Este es un país sumamente extraño. ¿Es concebible que en Alemania, Italia, Argentina o Camboya, las familias de sus respectivos dictadores conserven joyas arquitectónicas de alguno de sus monumentos más conocidos? Cuesta creerlo. Aquí es factible. La familia del general Franco posee no ya el Pazo de Meirás, que también es una certera patada en el estómago de quien conserva unos mínimos de sensibilidad histórica, además de cierta ética, sino dos retablos del pórtico de la gloria de la catedral de Santiago. En plena Guerra Civil le fueron regalados al general, ya que entonces se denominaban así lo que eran expolios de libro; en posesión de su familia, hija y nietos, continúan. Sucede porque, entre otras anomalías españolas, algunos, posiblemente demasiados, consideran a Franco no un dictador despreciable como pocos sino un hombre providencial. Hay articulistas que no se refieren al general como lo que fue sino que utilizan la asexuada fórmula “el anterior jefe del Estado”; rematan la jugada anteponiéndole el “don”, con lo que el dictador acaba por ser “el anterior jefe del Estado, don Francisco Franco”. Lo que da grima es que tales articulistas no tienen empacho en definirse como liberales. Prostituyen la ideología seguramente sin tan siquiera percatarse. No son capaces de llegar a tanto.
A qué extrañarse de que en España la herencia franquista siga lozana, posea un vigor inusitado y quienes con desparpajo la defienden puedan amenazar con sepultar a querellas a los que simplemente demandan una restitución histórica. No lo han tenido y no lo tendrán fácil. Siempre se ha dicho que Franco murió en su cama para precisar que aquí no hubo un punto y aparte, que no se hizo la limpieza, por incompleta que fuera, que sí se llevó a cabo en Alemania, Italia, Argentina o Camboya. En España no ha habido la terapia acometida en Alemania o la similar italiana; no, aquí se ha interpretado la transición como el olvido permanente de todo lo acaecido antes del 20 de noviembre de 1975, lo que posibilita que se vea cómo la fundación Francisco Franco se niega a entregar los papeles del dictador o como los poderes públicos, el Estado, no se los reclaman, ni con el PSOE en el gobierno ni con el PP. Son unos documentos que los historiadores necesitan pero la fundación los ofrece a quien considera oportuno. Los tiene en propiedad. Los legajos del dictador no pueden ser consultados libremente, como tampoco pertenecen a Patrimonio Nacional muchos de los regalos que recibió, de grado o por fuerza, incluido el Pazo de Meirás, donde todavía está la biblioteca de la que fue su propietaria, la condesa de Pardo Bazán. La posee la familia de Franco. Inaudito, pero cierto.

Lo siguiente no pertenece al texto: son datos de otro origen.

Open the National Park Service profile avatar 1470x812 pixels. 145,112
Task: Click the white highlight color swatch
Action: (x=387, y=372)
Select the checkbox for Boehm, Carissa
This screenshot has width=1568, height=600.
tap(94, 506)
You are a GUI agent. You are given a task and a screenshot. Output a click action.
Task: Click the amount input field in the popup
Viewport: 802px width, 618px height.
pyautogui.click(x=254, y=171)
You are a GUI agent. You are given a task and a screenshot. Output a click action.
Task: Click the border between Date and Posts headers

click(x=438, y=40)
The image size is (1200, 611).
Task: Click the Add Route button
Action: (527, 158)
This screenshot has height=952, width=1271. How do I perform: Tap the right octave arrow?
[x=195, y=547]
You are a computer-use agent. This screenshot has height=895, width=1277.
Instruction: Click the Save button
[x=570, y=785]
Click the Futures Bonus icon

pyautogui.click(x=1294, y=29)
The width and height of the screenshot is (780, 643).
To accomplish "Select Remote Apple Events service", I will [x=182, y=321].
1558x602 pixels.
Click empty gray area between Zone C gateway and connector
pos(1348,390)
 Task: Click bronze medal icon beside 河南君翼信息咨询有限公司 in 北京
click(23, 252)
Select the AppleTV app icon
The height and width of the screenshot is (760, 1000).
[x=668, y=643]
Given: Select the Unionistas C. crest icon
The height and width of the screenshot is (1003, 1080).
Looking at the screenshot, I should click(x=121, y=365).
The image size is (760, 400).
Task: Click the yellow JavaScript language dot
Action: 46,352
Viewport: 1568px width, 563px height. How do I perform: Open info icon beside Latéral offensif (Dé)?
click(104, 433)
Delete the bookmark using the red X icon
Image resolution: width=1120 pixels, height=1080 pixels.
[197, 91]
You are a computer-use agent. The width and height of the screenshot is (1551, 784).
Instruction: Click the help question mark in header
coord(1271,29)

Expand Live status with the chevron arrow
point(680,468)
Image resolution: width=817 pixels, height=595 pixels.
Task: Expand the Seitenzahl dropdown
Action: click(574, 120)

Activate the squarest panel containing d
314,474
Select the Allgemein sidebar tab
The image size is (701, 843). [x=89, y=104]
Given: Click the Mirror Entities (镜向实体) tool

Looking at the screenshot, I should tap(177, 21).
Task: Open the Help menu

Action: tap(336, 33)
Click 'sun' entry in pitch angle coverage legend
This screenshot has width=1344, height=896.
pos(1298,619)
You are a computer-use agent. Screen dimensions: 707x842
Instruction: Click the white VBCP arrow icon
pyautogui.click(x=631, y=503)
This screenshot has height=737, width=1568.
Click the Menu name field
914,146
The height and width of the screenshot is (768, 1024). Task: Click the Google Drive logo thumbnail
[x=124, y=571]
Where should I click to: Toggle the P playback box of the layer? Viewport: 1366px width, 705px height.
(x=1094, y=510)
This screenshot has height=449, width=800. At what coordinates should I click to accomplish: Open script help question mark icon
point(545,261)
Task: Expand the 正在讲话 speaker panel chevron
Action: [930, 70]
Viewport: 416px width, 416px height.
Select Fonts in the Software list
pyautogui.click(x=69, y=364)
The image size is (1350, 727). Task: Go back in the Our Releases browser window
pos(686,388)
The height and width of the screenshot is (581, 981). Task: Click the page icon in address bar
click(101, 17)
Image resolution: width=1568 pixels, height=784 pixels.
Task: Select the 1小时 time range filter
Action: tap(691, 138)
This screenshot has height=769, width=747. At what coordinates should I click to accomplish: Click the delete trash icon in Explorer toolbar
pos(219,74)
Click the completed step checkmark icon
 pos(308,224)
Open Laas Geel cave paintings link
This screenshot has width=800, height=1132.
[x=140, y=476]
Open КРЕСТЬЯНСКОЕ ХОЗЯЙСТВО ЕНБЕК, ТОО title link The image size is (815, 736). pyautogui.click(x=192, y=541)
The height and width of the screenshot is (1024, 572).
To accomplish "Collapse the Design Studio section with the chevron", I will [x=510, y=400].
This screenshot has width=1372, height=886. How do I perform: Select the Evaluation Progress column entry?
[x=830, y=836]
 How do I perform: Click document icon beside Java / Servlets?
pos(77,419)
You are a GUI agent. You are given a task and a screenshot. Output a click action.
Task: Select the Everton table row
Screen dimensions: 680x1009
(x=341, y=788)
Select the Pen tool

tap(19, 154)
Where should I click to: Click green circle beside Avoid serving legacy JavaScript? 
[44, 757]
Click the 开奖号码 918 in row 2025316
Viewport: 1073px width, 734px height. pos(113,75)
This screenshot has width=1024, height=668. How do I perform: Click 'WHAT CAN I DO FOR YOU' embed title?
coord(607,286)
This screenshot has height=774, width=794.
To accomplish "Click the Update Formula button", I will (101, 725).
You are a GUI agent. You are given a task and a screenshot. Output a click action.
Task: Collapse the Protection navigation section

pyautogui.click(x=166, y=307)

Que a nadie le sorprenda si desde el exterior, al hablar de España, se presta mucha atención a algunas de esas cuestiones, que no se rechace, aduciendo lo de groseras ingerencias, las presiones de quienes en el extranjero quieren saber las razones por las que en España todavía seguimos sin ajustar cuentas, históricamente, democráticamente, que nadie entienda un deseo guerracivilista, que seguro que ganas se tendrá de endosarlo, con un pasado trágico y deplorable.